Task requirements – Say the number of lines holding the word "File" in the data, and leave out everything else.

Listed entries –
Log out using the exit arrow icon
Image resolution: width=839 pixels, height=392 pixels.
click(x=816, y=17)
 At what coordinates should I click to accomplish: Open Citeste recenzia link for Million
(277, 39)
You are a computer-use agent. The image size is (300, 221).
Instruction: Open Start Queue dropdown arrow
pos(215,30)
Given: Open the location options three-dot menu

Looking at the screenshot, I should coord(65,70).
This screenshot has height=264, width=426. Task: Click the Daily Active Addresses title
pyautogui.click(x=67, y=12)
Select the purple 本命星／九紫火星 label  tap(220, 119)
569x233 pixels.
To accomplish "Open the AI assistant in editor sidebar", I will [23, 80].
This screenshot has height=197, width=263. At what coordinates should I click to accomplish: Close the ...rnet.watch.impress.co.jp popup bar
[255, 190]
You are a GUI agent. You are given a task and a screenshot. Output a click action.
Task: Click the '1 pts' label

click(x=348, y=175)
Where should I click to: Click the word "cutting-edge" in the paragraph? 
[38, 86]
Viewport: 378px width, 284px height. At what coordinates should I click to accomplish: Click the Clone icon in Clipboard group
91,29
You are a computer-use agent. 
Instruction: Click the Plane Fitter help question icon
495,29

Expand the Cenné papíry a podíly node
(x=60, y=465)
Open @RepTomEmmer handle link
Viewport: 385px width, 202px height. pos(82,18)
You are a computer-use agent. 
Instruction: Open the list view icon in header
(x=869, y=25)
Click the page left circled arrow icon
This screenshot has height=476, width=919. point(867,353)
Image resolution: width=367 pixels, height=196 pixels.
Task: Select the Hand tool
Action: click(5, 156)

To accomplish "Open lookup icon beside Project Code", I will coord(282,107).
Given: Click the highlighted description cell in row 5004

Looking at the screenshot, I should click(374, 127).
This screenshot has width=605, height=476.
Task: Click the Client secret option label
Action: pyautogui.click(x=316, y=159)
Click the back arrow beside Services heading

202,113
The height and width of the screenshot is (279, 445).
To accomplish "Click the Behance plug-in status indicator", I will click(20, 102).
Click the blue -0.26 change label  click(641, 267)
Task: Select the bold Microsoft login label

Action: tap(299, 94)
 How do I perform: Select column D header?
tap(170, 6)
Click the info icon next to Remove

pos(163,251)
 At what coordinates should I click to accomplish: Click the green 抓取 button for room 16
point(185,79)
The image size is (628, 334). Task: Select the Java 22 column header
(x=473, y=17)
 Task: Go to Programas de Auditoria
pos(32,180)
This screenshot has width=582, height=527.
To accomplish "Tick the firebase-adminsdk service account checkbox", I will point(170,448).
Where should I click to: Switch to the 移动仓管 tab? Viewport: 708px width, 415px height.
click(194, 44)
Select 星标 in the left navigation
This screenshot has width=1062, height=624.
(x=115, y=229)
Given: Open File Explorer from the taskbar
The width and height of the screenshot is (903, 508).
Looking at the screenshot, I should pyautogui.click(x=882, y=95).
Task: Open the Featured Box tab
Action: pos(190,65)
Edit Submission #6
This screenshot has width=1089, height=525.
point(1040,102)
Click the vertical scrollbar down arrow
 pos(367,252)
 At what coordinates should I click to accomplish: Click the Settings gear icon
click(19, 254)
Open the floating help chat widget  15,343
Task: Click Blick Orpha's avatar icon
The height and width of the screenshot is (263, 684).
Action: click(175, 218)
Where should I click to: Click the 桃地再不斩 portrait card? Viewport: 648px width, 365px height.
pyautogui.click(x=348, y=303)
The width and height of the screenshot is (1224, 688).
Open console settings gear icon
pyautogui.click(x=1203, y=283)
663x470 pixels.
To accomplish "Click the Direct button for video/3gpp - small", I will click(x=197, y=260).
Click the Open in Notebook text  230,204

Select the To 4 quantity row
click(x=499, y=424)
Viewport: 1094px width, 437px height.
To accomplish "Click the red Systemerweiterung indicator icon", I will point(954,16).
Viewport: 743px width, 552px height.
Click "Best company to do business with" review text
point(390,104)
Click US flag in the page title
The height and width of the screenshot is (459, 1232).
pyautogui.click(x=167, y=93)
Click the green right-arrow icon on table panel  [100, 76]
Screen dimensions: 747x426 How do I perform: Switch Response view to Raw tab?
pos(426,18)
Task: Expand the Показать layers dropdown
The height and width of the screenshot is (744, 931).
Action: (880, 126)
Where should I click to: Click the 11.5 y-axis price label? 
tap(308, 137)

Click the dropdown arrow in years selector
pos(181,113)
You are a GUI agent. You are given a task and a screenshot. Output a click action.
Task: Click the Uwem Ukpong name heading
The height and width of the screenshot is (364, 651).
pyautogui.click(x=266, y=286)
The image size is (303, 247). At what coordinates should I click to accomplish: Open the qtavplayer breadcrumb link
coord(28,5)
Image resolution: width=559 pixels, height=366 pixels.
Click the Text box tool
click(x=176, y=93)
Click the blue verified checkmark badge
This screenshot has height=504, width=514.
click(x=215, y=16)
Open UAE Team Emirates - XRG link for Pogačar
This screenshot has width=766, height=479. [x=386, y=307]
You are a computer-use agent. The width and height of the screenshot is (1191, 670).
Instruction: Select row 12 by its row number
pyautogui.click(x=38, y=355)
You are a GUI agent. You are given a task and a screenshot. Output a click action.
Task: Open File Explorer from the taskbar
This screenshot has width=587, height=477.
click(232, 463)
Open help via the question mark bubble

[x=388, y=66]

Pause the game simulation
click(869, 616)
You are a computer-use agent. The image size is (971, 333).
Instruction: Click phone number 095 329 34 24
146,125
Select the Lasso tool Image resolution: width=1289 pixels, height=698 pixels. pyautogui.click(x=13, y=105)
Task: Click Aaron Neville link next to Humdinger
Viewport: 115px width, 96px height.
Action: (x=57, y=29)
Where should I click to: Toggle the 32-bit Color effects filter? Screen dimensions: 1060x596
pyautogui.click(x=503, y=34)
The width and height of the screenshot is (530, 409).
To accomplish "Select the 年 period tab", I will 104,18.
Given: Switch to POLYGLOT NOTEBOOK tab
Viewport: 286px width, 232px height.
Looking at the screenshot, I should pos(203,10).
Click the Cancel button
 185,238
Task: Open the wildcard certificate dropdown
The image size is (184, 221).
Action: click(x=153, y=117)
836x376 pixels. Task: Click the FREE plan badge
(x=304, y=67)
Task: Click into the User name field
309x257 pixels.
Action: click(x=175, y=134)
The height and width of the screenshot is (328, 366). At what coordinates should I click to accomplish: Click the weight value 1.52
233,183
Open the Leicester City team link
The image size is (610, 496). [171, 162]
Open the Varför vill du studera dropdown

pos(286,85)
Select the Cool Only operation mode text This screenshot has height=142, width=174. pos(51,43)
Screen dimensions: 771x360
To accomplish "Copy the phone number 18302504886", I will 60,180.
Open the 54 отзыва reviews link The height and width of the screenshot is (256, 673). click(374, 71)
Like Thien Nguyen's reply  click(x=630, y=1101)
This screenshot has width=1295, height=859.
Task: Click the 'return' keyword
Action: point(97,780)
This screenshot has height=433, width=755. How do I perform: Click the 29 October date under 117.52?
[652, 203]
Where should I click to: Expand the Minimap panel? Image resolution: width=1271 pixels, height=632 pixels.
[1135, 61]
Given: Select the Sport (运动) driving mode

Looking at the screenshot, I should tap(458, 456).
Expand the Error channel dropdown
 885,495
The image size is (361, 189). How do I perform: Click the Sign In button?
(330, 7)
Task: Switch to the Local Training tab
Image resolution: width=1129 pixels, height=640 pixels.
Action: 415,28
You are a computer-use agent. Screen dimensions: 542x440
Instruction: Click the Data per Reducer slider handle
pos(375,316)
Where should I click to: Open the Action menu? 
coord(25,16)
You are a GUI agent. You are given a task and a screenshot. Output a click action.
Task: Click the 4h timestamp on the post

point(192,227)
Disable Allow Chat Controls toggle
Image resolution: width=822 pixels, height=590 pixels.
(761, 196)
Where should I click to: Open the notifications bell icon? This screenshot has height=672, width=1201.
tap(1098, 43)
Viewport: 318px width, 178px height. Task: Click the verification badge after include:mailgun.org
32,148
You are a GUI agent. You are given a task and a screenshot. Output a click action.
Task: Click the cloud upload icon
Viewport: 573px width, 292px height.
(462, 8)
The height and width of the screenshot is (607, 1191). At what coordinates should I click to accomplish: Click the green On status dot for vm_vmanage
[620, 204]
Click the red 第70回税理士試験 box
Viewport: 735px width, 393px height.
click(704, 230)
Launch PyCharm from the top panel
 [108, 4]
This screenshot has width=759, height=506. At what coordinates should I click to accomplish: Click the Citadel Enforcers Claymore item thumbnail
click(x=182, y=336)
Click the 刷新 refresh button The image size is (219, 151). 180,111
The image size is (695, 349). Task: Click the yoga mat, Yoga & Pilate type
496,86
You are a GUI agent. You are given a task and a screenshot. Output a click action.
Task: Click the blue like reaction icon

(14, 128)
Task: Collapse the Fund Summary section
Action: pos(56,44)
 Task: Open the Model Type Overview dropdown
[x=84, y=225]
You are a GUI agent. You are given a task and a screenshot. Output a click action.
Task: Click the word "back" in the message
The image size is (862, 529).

Response to this exercise – 2